Though far-fetched it may seem, that small – most likely insignificant – detail ignited my imagination of a scenario in which that main event spot could be half-occupied by one of New York’s own.
No stranger to the comeback story, Jones, 31, has made more than one anticipated return to the octagon in his career. The former champion was stripped of the title twice previously, following a violation of the UFC’s conduct policy and for his first infraction with the United States Anti-Doping Association (USADA).
In July last year at UFC 214, Jones again usurped his title, that time in devastating fashion, knocking out Daniel Cormier with a head kick. Alas, it was a short-lived moment of glory. The bout was soon after overturned by the California State Athletic Commission (CSAC) to a “no contest” after Jones tested positive from an in-competition drug test for the steroid, turinabol.
In February, he was fined $205,000 and had his MMA license revoked by the CSAC who recommended that any reinstatement occur pending the completion of his case with the USADA. Now, over one year since the announcement of the failed test, and still there is no resolution.

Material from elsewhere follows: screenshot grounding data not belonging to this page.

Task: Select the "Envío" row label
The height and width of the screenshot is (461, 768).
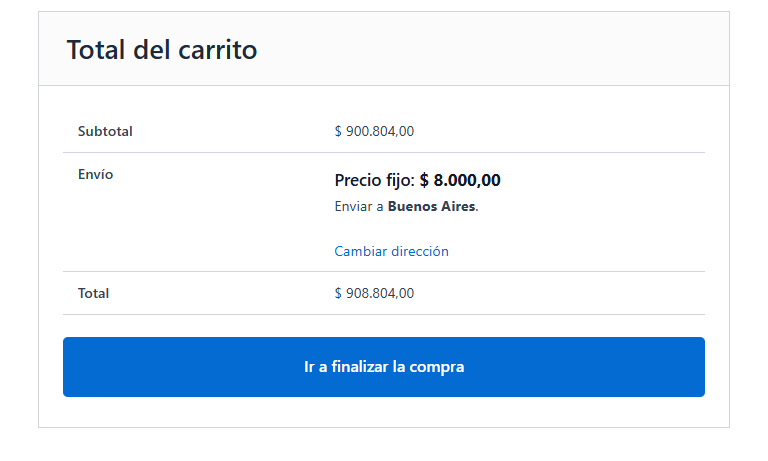Action: (x=95, y=174)
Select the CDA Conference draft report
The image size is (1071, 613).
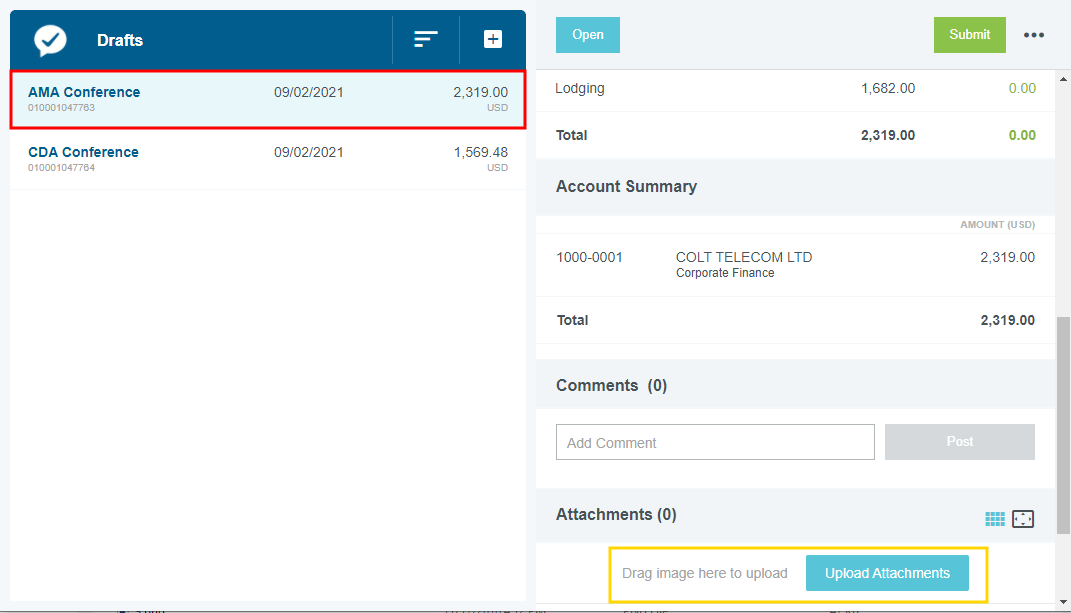267,159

In his absence, Cormier was reinstated as light heavyweight champion, successfully defended the belt and more recently won the heavyweight belt. While Jones remains the only blemish on Cormier’s record, a fight between the pair at heavyweight would certainly make for an interesting new wrinkle in their historic rivalry.
Before any such bout however, Jones must first receive an outcome from the USADA. As his second offence, he is potentially facing a four-year suspension, though notable figures have indicated a lesser sentence may be more likely.

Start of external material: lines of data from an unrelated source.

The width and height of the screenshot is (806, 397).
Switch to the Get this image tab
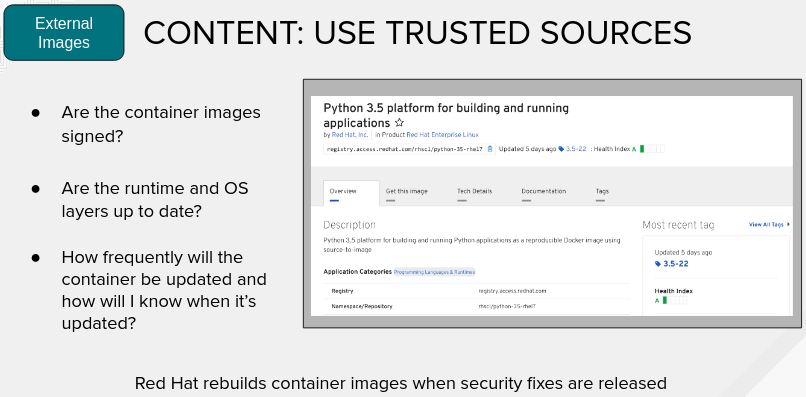(x=407, y=193)
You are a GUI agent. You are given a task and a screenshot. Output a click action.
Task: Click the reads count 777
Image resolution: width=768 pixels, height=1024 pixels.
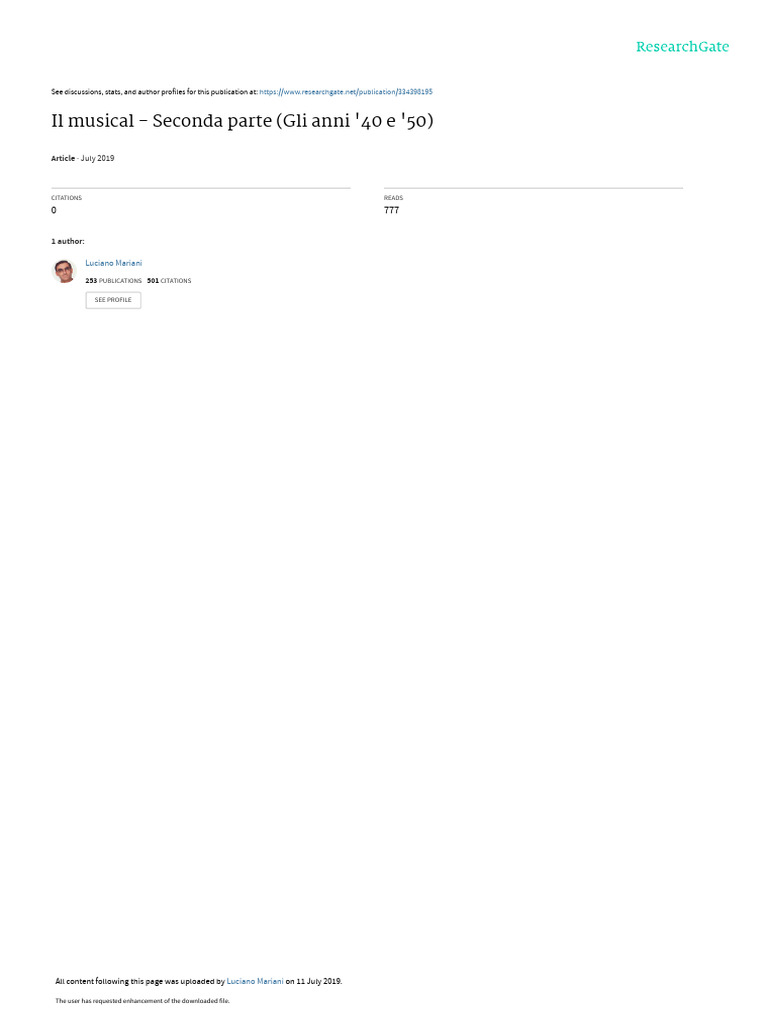tap(391, 210)
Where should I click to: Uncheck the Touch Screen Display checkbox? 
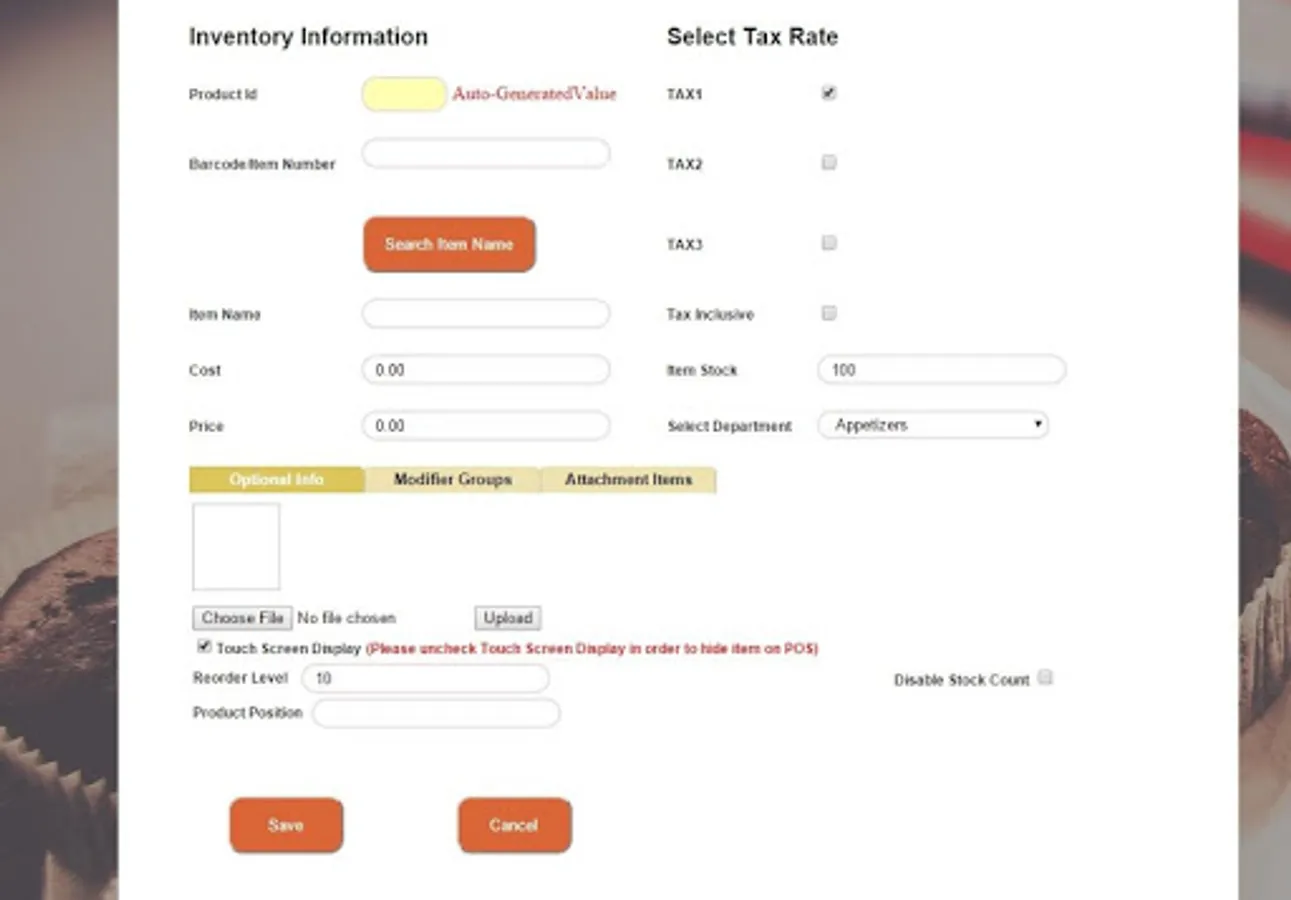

UFC Vice President of Athlete Health and Performance Jeff Novitsky appeared on the Joe Rogan Experience podcast in January and spoke about Jones’ situation.
“I don’t necessarily think that we put up a four-year sanction for a second-term offence, when the first-term offence was shown that that person didn’t cheat intentionally – just operated with careless disregard,” Novitzky said.
“It would not make a lot of sense for an individual, a UFC athlete, especially a championship contender like Jon Jones who knew, ‘I’m tested quite regularly in this program.’ It would not make a lot of sense that that would be your drug of choice if you’re trying to cheat,” Novitzky continued. “I think it’s come out after the fact that USADA did another test on Jon a month or two months after his positive test, and he was negative. So that would be indicative that the prohibited substance entered his system sometime after July 7th or 8th, and that was likely a pretty small amount and that cleared his system pretty quickly.
“Again, who knows where it plays out? But on the surface of things, at this point in the game with that type of information out there, it wouldn’t indicate intentional use. That could be wrong. I don’t know that definitively and we’ll see how this plays out.”
CSAC Executive Officer Andy Foster expressed his personal belief that Jones did not take the banned substance intentionally at the hearing in February.
“This doesn’t make any sense,” Foster said. “He passed all the tests that were surprise tests, the out-of-competition tests, but then he fails the one he knows is coming? That doesn’t make any sense whatsoever. And with a drug that is easily detectable. There’s a lot of things that doesn’t make any sense about this.”
Last month, Jones’ manager Malki Kawa appeared on Ariel Helwani’s MMA Show and said he believed a resolution to come by the end of July. Although that date has now passed, does his recent teasing of a comeback suggest things are soon to be ironed out?